Linear Stability Analysis
The system of differential equations is linearized using perturbations. For simplicity, we consider the following two-dimensional system,
(1)\[\begin{split}\frac{x_1(t)}{dt} &= f_1(x_1, x_2) \\
\frac{x_2(t)}{dt} &= f_2(x_1, x_2).\end{split}\]
The equilibrium point \(x_{1,0}, x_{2,0}\) is determined by
\[\begin{split}f_1(x_{1,0}, x_{2,0}) &= 0 \\
f_2(x_{1,0}, x_{2,0}) &= 0.\end{split}\]
We perturb the equations around its equilibrium point,
\[\begin{split}x_1(t) &\to x_{1,0} + \delta x_1(t) \\
x_2(t) &\to x_{2,0} + \delta x_2(t),\end{split}\]
where \(\delta x_1(t)\) and \(\delta x_2(t)\) are small quantities.
The equation (1) becomes
(2)\[\begin{split}\frac{d\delta x_1(t)}{dt} &= f_1(x_{1,0} + \delta x_1(t), x_{2,0} + \delta x_2(t)) \\
\frac{d\delta x_2(t)}{dt} &= f_2(x_{1,0} + \delta x_1(t), x_{2,0} + \delta x_2(t)).\end{split}\]
We apply Taylor series expansion to \(f_1(x_{1,0} + \delta x_1(t), x_{2,0} + \delta x_2(t))\),
\[\begin{split}&f_1(x_{1,0} + \delta x_1(t), x_{2,0} + \delta x_2(t)) \\
=& \left.\frac{d f_1(x_1, x_2)}{d x_1} \right\vert_{x_1=x_{1,0}, x_2=x_{2,0}} \delta x_1 + \left.\frac{d f_1(x_1, x_2)}{d x_2} \right\vert_{x_1=x_{1,0}, x_2=x_{2,0}} \delta x_2 + \mathscr{O},\end{split}\]
where we have used \(f_1(x_{1,0}, x_{2,0}) = 0\).

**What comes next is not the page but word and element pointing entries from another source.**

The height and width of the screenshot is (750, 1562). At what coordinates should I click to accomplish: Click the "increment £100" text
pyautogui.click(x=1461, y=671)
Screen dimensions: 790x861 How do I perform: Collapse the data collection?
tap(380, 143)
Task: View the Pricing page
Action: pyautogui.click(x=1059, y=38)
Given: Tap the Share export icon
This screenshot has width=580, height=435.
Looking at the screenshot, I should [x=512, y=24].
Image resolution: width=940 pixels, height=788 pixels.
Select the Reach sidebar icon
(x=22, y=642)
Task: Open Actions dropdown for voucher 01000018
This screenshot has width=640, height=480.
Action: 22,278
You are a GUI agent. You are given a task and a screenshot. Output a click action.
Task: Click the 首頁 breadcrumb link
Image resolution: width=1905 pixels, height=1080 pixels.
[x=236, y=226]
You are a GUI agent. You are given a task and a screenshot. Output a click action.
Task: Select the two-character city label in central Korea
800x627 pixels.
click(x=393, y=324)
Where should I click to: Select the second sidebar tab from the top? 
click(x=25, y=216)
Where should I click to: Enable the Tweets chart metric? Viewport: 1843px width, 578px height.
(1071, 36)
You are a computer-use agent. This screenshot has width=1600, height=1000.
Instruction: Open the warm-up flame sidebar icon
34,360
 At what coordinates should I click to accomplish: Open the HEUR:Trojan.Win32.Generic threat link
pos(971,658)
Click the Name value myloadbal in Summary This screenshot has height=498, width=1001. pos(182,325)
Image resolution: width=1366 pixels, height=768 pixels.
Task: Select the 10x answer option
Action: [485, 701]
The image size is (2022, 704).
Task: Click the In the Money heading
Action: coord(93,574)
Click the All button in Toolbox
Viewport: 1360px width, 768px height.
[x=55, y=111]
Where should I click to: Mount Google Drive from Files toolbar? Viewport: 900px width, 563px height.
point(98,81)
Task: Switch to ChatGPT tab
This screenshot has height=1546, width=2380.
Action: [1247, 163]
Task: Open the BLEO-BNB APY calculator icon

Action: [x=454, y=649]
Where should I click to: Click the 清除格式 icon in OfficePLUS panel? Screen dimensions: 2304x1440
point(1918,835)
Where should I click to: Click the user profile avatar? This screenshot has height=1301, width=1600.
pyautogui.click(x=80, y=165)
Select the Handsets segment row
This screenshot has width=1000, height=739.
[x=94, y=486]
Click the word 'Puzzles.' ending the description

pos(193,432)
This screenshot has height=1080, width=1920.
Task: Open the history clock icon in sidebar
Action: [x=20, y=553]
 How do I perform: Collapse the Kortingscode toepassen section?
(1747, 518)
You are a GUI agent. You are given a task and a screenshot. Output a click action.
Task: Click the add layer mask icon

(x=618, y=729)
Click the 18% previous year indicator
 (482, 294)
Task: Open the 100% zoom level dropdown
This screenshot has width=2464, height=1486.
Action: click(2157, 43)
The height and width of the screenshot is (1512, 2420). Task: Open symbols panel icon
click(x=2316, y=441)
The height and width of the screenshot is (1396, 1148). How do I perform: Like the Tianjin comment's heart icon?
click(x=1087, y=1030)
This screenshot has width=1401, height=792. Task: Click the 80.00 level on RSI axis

The perturbed equation (2) is linearized
(3)\[\begin{split}\frac{d\delta x_1(t)}{dt} &= \left.\frac{d f_1(x_1, x_2)}{d x_1} \right\vert_{x_1=x_{1,0}, x_2=x_{2,0}} \delta x_1 + \left.\frac{d f_1(x_1, x_2)}{d x_2} \right\vert_{x_1=x_{1,0}, x_2=x_{2,0}} \delta x_2 \\
\frac{d\delta x_2(t)}{dt} &= \left.\frac{d f_2(x_1, x_2)}{d x_1} \right\vert_{x_1=x_{1,0}, x_2=x_{2,0}} \delta x_1 + \left.\frac{d f_2(x_1, x_2)}{d x_2} \right\vert_{x_1=x_{1,0}, x_2=x_{2,0}} \delta x_2.\end{split}\]
The equation (3) can be rewritten into a matrix form
(4)\[\begin{split}\frac{d}{dt} \begin{pmatrix}
\delta x_1(t) \\
\delta x_2(t)
\end{pmatrix} = \left. \begin{pmatrix}
\frac{d f_1(x_1, x_2)}{d x_1} & \frac{d f_1(x_1, x_2)}{d x_2} \\
\frac{d f_2(x_1, x_2)}{d x_1} & \frac{d f_2(x_1, x_2)}{d x_2}
\end{pmatrix} \right\vert_{x_1=x_{1,0}, x_2=x_{2,0}}\begin{pmatrix}
\delta x_1(t) \\
\delta x_2(t)
\end{pmatrix}.\end{split}\]
For simplicity, we define the Jacobian matrix
\[\begin{split}\mathbf J = \left. \begin{pmatrix}
\frac{d f_1(x_1, x_2)}{d x_1} & \frac{d f_1(x_1, x_2)}{d x_2} \\
\frac{d f_2(x_1, x_2)}{d x_1} & \frac{d f_2(x_1, x_2)}{d x_2}
\end{pmatrix} \right\vert_{x_1=x_{1,0}, x_2=x_{2,0}},\end{split}\]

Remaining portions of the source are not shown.